In the section that follows (15.12-34), he explains the importance of the resurrection for the church. It had to have happened, because Jesus is the beginning of the general resurrection of the dead (you believe in that, don't you?), and if the dead stay dead forever, we might as well break out the booze and celebrate the little time that we have remaining. In the next section (15.35-58), he attempts to answer his critics by explaining what a resurrected body is. Here is where it gets interesting. I encourage you do read the passage yourself, but here is my summary of it:
1. Each kind of thing has its own particular nature and dignity/beauty. (Paul uses 'flesh' and 'glory').
2. Like a seed contains what it will grow into, the body starts out corruptible and becomes
incorruptible ('physical' and 'spiritual' in many translations can be misleading)
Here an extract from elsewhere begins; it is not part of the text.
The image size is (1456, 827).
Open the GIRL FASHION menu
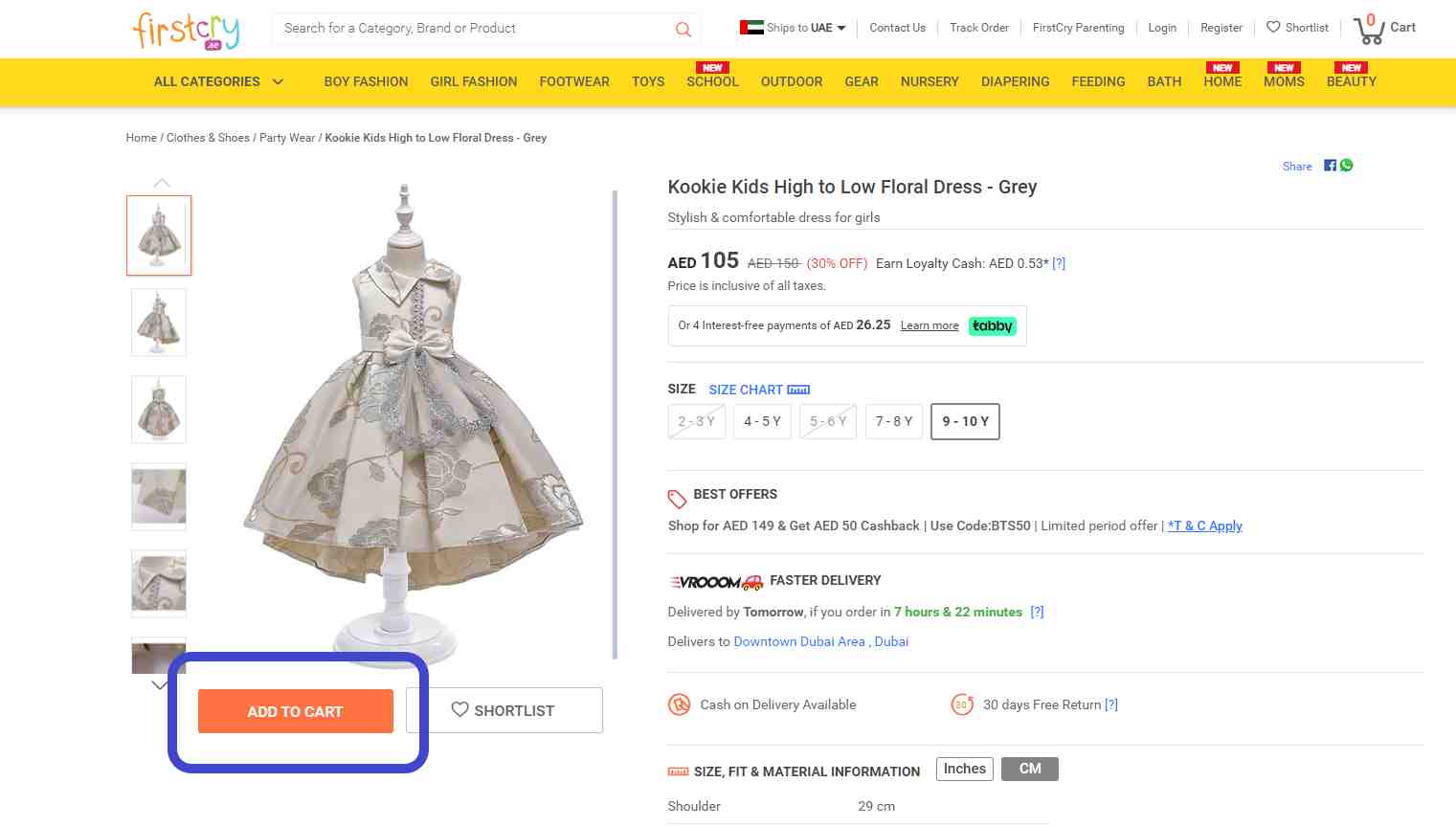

3. Adam-people are corruptible but Jesus (now that he is resurrected?) is incorruptible.
4. In our present state we cannot inherit the kingdom, but we who bear Jesus' image shall be changed.
5. For those alive at the general resurrection, metaphorically speaking, transformation is like putting
on a imperishable-immortal garment.
6. In both cases, both before and at the general resurrection, death has been defeated.
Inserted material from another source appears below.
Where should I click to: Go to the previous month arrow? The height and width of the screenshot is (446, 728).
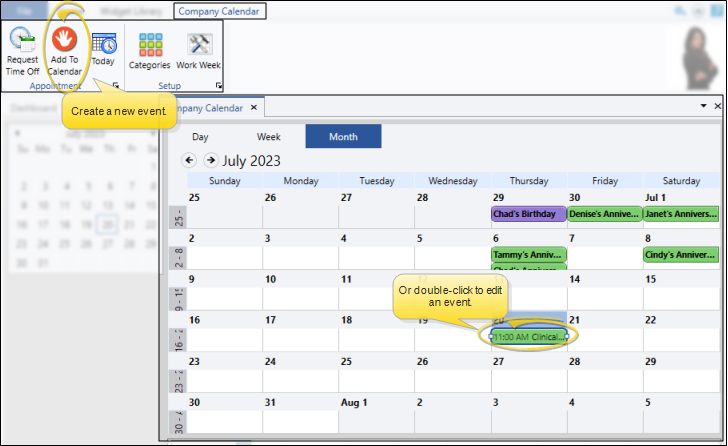(x=189, y=160)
Maybe Paul was clear in his own mind what he intended to say (notice his "don't be a dim-wit"), but I'm missing a few things. On the top of my list is the question of how the analogy of a seed growing into wheat fits with the reappearance of the same 'cells, molecules, and amino acids' (Updike). Perhaps it doesn't. I've already cast some doubt about the easy proofs offered by the old apologists. Is it possible that those apologists were also wrong in stressing a 'physical' resurrection? In what sense can we say that the resurrection is 'physical? Is there a better way to describe resurrection?
This, of course, is not all the New Testament has to say about resurrection. Often it is used metaphorically to refer to a way of being alive to God. Jesus, for example, emphasizes this aspect in a debate with the Sadducees.
"He is not the God of the dead, but of the living."Then there is the phrase "Christ is risen", a continuous present participle in Greek. This would have reference to the "firstfruits" concept we just met in 1 Cor. 15, but it may also allude to the taking up of mortality, exemplified in sorrow, pain, and struggle, into the resurrection.
Now, these metaphorical meanings do not necessarily have to be in conflict with the historical dimension that Paul's definition seems to imply. But, conversely, they could potentially stand on their own without a ontological event to ground them. This is the typical "liberal" solution, to make resurrection a metaphor for a deep psychological experience of transformation.
So far, I've tried to show that the naive conception of the resurrection as an event amenable to normal historical investigation and packaged in a box of near certainty is problematic.There are also questions about how to best describe the event of the resurrection even if it was a space-time event in history. Updike's perspective, a view meant to uphold the biblical tradition, is called into question by Paul's explanation in 1 Corinthians. The path of interpreting the resurrection naturalistically as a "historicized" inner experience is clearly an option. Are there others?